# MT5761 Statistics Modeling - Revision Note

Questions and solutions in previous exam paper. Numbers in square brackets indicate marks.

## 1. lm, glsCorr, glsCorrVar 

#### (a) Describe predict power of a lm model. Comment model performance over some covariates e.g. time! 



• Reasonably poor;
• fairly low $R^2$ 0.2;
• poor agreement between observed and fitted

 Prior to A are underestimated, between A to B are overestimated, post B are underestimated.

#### (b) Three assumptions of lm model; Descibe validity of them. 
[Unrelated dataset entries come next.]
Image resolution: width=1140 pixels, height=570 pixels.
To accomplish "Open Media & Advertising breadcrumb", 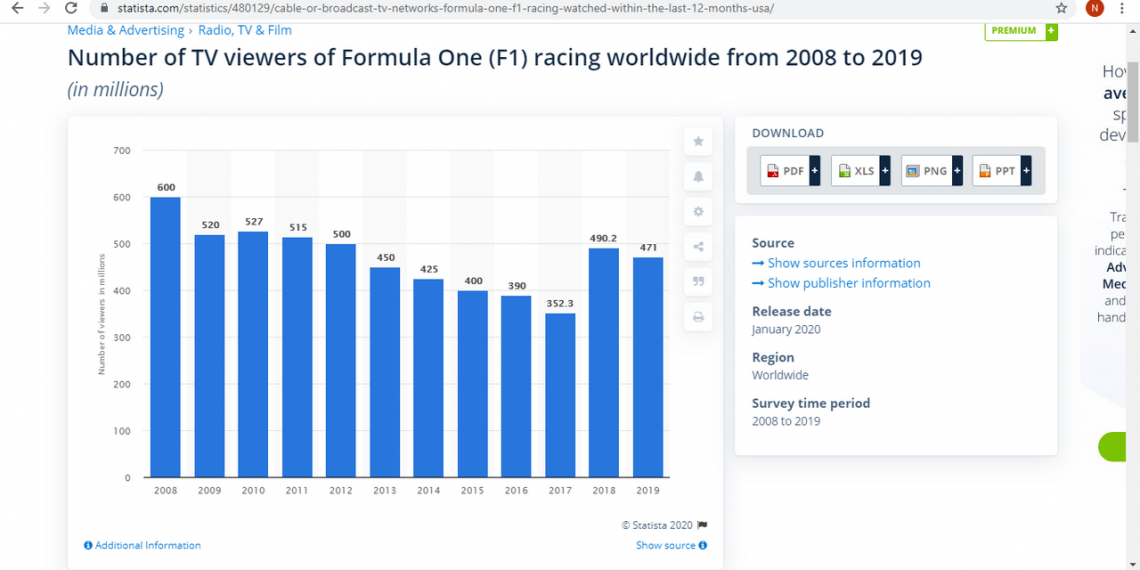I will click(x=125, y=31).
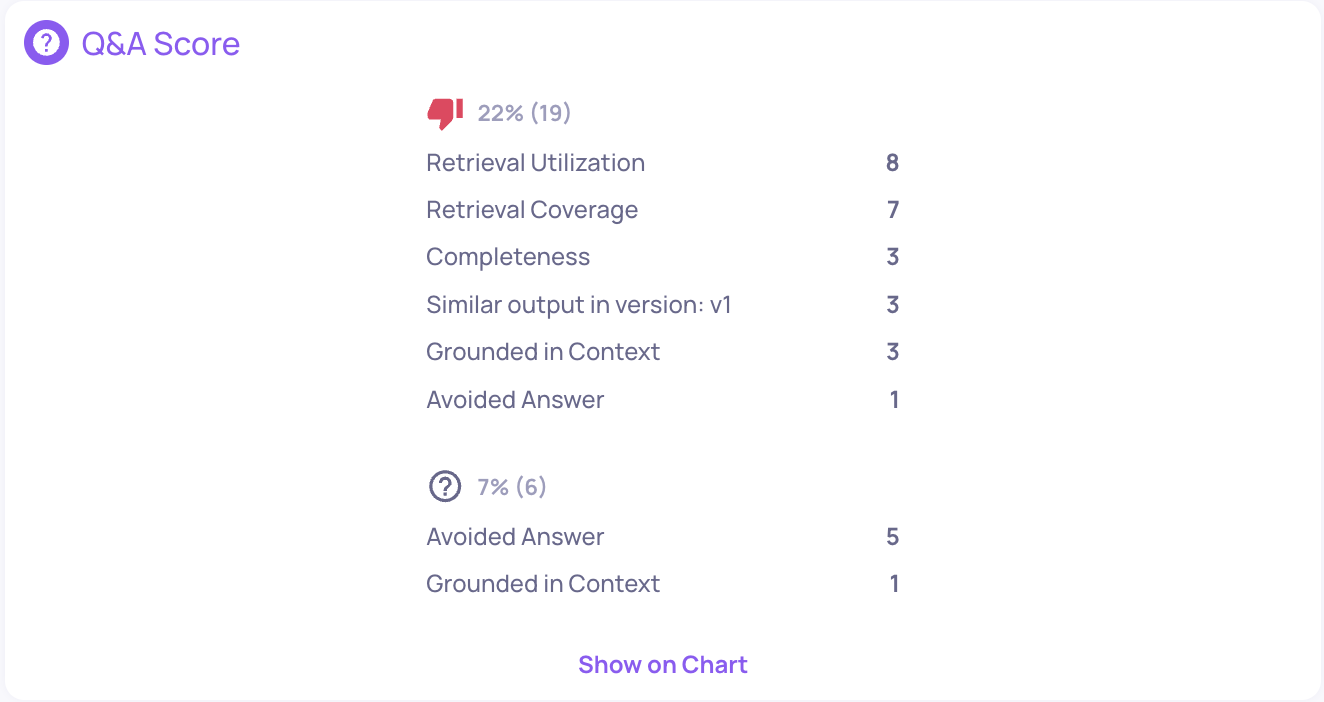
Task: Click the gray question-mark circle icon
Action: [445, 487]
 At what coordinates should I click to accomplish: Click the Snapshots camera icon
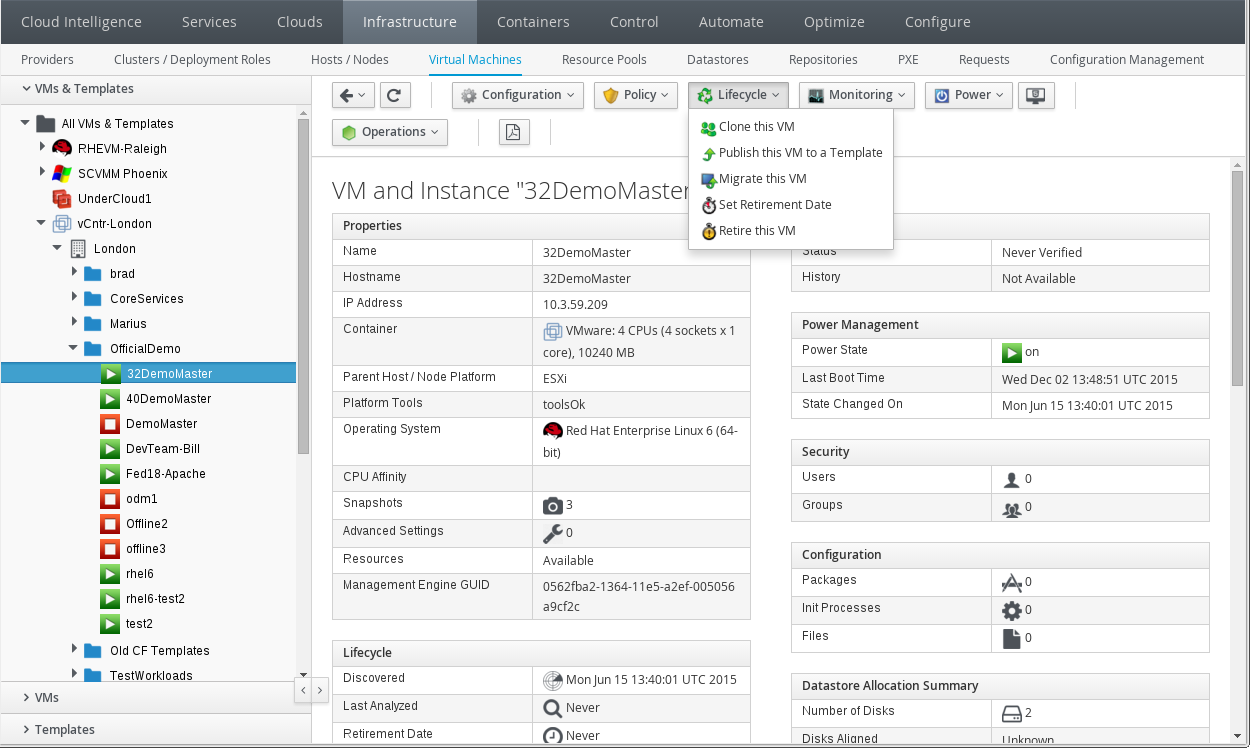tap(552, 505)
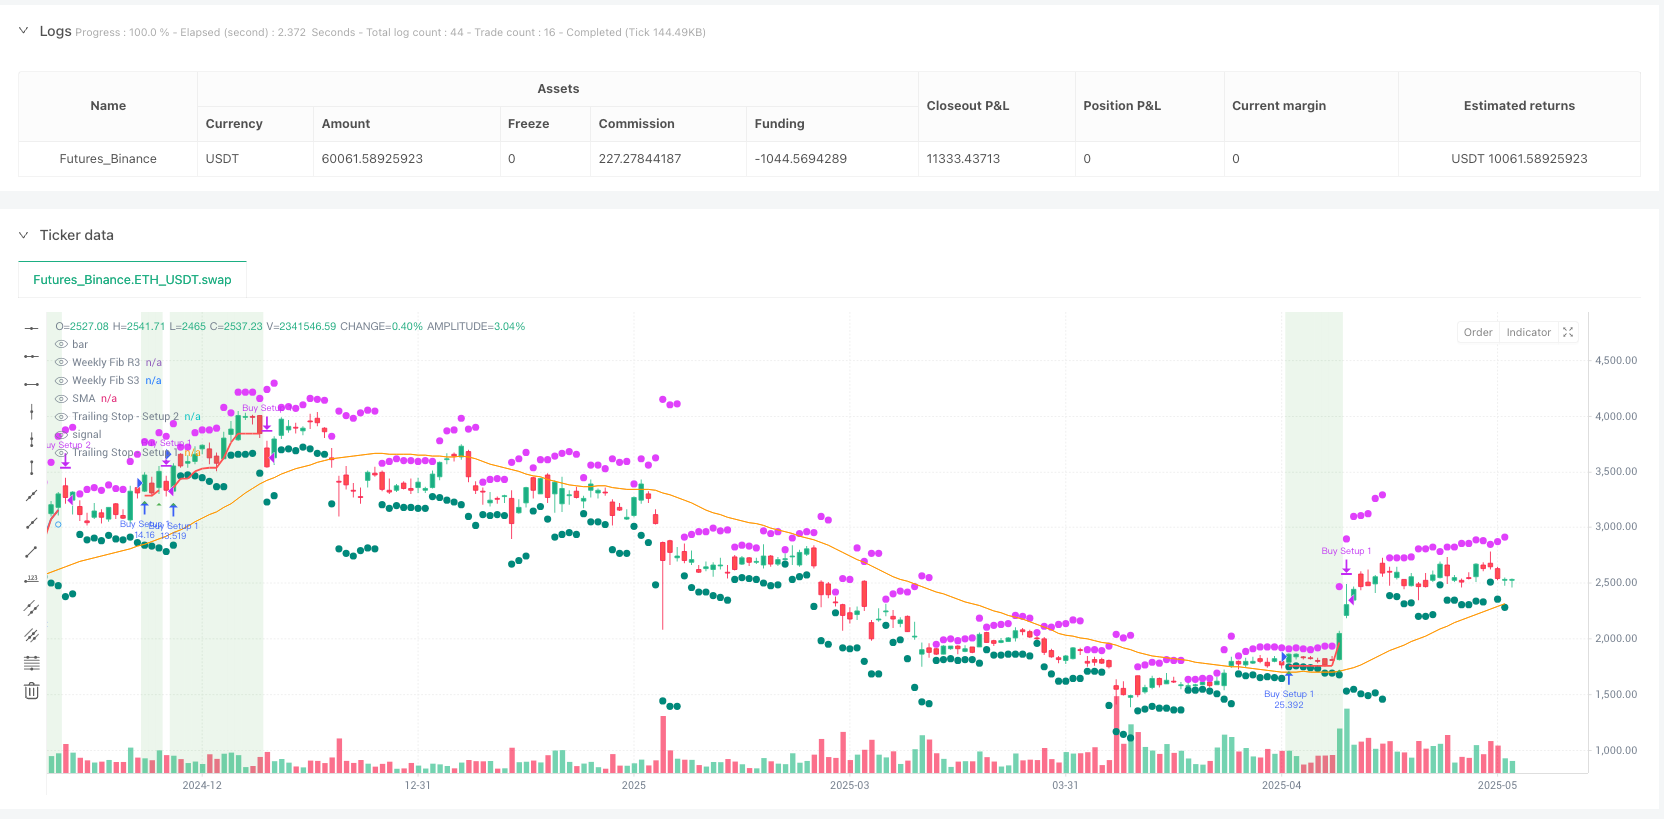Select the three parallel lines drawing tool
Image resolution: width=1664 pixels, height=819 pixels.
[31, 635]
 Normality assumption, appears to be violated, Shapiro-Wilk $H_0$ NORMAL

 Constant error variance assumption, no evidence violated, Bresh-Pagan test $H_0$ CONSTANT

 Independence assumption, clearly violated, correlation shown in $\text{acf}$ plot & Durbin-Watson test $H_0$ INDEPENDENT, test stats less than 2

#### (c) Think'bout source of data, other reason of correlation. 

Realistic reason.

#### (d) Describe mean-var relationships underlying BP test, contrast with that assumed by glsVar. 

 Breusch-Pagan Test use $r_i^2 = \alpha_0 + \alpha_1x_i + \gamma_i$ to determine the extent of agreement between residual variance and vars $x$, where $r_i^2$ are squared residuals, $\alpha_0$ and $\alpha_1$ are estimated in the model.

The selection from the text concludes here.